La presidenta brasileña Dilma Rousseff advirtió el lunes que la crisis que golpea a las grandes economías del mundo no puede ser resuelta con pérdida de empleos y derechos laborales.

Poco después de participar de la cumbre del grupo de las 20 grandes economías (G20), Rousseff defendió la propuesta de la Organización Internacional del Trabajo (OIT) de crear un sistema mundial de protección social para garantizar ingresos mínimos a los sectores más vulnerables de cada país en momentos de crisis.

"La crisis económica mundial, que sacude principalmente a los países de Europa y Estados Unidos, no puede ser resuelta con desempleo y menos con la reducción de los derechos laborales", declaró la gobernante brasileña en su programa radial semanal Café con la Presidenta.

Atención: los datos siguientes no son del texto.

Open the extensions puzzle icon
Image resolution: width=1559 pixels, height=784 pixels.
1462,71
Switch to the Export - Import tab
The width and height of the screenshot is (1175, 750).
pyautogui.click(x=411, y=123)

Su mensaje pareció dirigido a países europeos que buscan superar la crisis con medidas que incluyen pérdidas de garantías sociales históricas, incluyendo el aumento de la edad de jubilación y de beneficios para desempleados.

Rousseff destacó que la crisis tiene un impacto global pero aseguró que países emergentes, incluyendo Brasil, tienen mejores condiciones para resistir sus efectos.

"La crisis surgió en los países ricos, fue generada por un descontrol sobre el sistema financiero, sobre los bancos de esos países", expresó la gobernante brasileña. "Pero lo que es diferente entre nosotros y los países ricos que están en crisis es que nosotros tenemos una economía sólida, bancos sólidos y nuestro presupuesto está equilibrado", agregó.

No obstante, el Banco Central brasileño redujo las proyecciones de crecimiento económico del país sudamericano para 2011 del 4,5% previsto en enero a 3,5%, por el impacto de la crisis.

Aún así, la mandataria aseguró que Brasil se mantiene en una situación de pleno empleo, con una tasa de desocupación de 6% y con más de dos millones de nuevos puestos formales de trabajo creados en lo que va del año.